Defense attorney all but concedes client’s guilt in death penalty case

? A lawyer for a man on trial in Vermont’s first death penalty case in four decades all but conceded his client’s guilt on Monday, prompting prosecutors to ask why they were bothering with a trial.

Attorney Alexander Bunin explained during his opening statement how Donald Fell was responsible for killing a supermarket worker and also a friend of his mother’s during an alcohol and drug-induced stupor, while his best friend killed Fell’s mother.

Assistant U.S. Atty. William Darrow responded by saying he was “somewhat perplexed why we’re having a trial.”

U.S. District Court Judge William Sessions III also expressed puzzlement: “I didn’t see any element that has not been admitted to.
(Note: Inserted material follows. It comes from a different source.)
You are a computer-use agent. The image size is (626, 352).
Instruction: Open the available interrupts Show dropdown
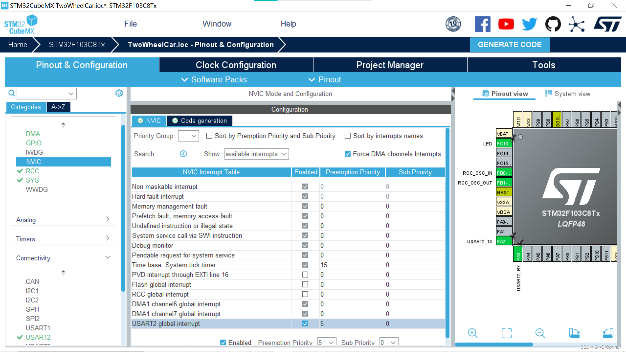coord(256,154)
Are we just going through an exercise?”

Bunin made it clear that defense lawyers would focus on helping Fell avoid execution, and told the court it was up to prosecutors to prove their case.

Vermont has no death penalty, but Fell was charged under federal kidnapping and carjacking statutes and faces execution because the alleged crimes almost five years ago resulted in a death.
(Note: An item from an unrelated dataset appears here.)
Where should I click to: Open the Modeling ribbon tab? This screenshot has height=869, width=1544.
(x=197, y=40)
Defense attorneys had reached a deal with federal prosecutors in 2002 in which Fell would plead guilty in exchange for a sentence of life without parole. But that deal was struck down by the Justice Department, which insisted on the death penalty.

Terry King, 53, was abducted when she arrived for work at a Rutland supermarket. She was bludgeoned to death as she prayed and pleaded for her life in New York state. Fell and his friend, Robert Lee, were arrested three days later in Arkansas driving King’s car. Lee hanged himself in prison in 2001.
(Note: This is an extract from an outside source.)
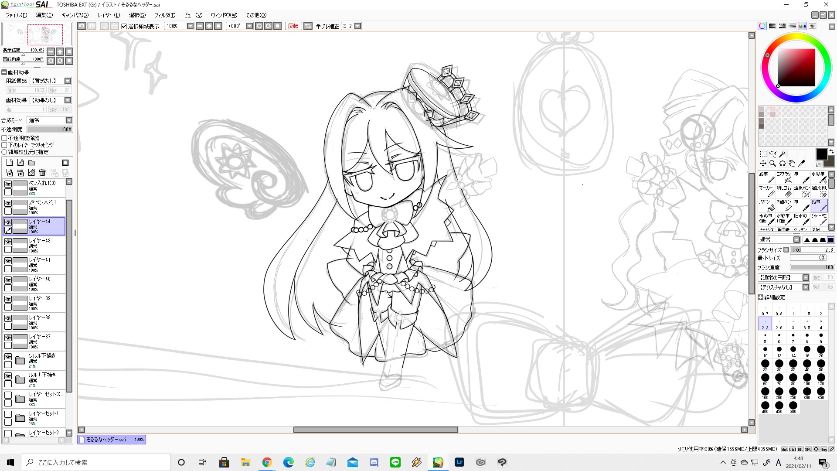Click the clear layer eraser icon
The height and width of the screenshot is (471, 837).
31,173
Before King was slain, the men allegedly killed Fell’s mother and a friend in a Rutland apartment.

The most ardent supporters of the death penalty in the case have been King’s relatives, some of whom are taking leaves of absence from their jobs to attend the trial.

A group calling itself Vermonters Against the Death Penalty held a news conference at a church next to the federal courthouse and included two former governors – Democrats Phil Hoff and Madeleine Kunin.